Ainsi, le rôle que jouent les oiseaux, les animaux, le vent, est souvent négligé et pourtant il est indispensable au maintien de la diversité dans nos forêts.

Les aléas environnementaux, autre soutien majeur de la biodiversité

Les fluctuations climatiques jouent aussi un rôle important dans la conservation de la diversité : on constate un regain de biodiversité lorsque l’environnement fluctue assez fréquemment et une perte lorsque l’environnement favorise toujours des espèces identiques. Lors d’une période de réchauffement climatique, dans laquelle les hivers rigoureux sont moins probables, les espèces les moins sensibles au froid seront favorisées au détriment des autres et on peut estimer selon les milieux, la perte ou le gain de diversité. En tout les cas, la survenue fréquente de périodes de sécheresse, comme celles de l’été dernier, ou de froid tardif est essentielle au maintien de la diversité dans nos forêts.

Notons que dans la présentation de notre modèle, nous avons illustré la notion d’aléas environnementaux par des gelées tardives ou des étés précoces. En réalité, le modèle est suffisamment général pour englober des situations plus variées.

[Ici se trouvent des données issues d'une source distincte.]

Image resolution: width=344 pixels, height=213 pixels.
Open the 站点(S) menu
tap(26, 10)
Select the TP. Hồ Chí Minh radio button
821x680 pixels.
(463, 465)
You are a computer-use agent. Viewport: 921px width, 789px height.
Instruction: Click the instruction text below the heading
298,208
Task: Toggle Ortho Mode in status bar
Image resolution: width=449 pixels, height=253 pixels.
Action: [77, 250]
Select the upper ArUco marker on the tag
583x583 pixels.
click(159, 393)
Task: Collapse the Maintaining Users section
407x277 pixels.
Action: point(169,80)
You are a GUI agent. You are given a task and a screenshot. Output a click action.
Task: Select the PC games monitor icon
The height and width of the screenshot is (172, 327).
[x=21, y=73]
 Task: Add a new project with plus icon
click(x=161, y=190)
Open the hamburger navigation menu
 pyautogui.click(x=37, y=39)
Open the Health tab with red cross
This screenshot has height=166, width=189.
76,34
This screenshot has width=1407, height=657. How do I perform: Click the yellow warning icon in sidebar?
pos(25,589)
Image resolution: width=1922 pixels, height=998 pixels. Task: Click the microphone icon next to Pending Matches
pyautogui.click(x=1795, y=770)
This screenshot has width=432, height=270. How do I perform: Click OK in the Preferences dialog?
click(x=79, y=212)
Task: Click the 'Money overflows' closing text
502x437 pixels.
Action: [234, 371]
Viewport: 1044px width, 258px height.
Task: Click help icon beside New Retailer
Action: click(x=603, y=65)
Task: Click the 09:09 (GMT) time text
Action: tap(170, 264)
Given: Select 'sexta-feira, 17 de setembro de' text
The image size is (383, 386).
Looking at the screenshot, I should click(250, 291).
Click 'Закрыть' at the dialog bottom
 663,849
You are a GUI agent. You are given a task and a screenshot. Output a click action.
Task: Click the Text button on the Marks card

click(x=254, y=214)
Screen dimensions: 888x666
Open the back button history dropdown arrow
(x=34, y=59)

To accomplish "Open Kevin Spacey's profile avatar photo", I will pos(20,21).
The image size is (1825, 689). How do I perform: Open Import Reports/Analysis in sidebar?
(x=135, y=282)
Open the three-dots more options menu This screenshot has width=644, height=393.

Pour des régions tropicales, la notion de saison est un peu différente que sous nos latitudes tempérées : la notion d’aléa environnemental peut alors inclure la pluviométrie ou tout autre facteur aléatoire qui aurait une influence sur la reproduction des arbres. Ce modèle peut donc être adapté à différents types de forêt ou d’écosystèmes. Les conclusions de notre étude qui soulignent l’importance des aléas environnementaux et de l’immigration restent inchangées.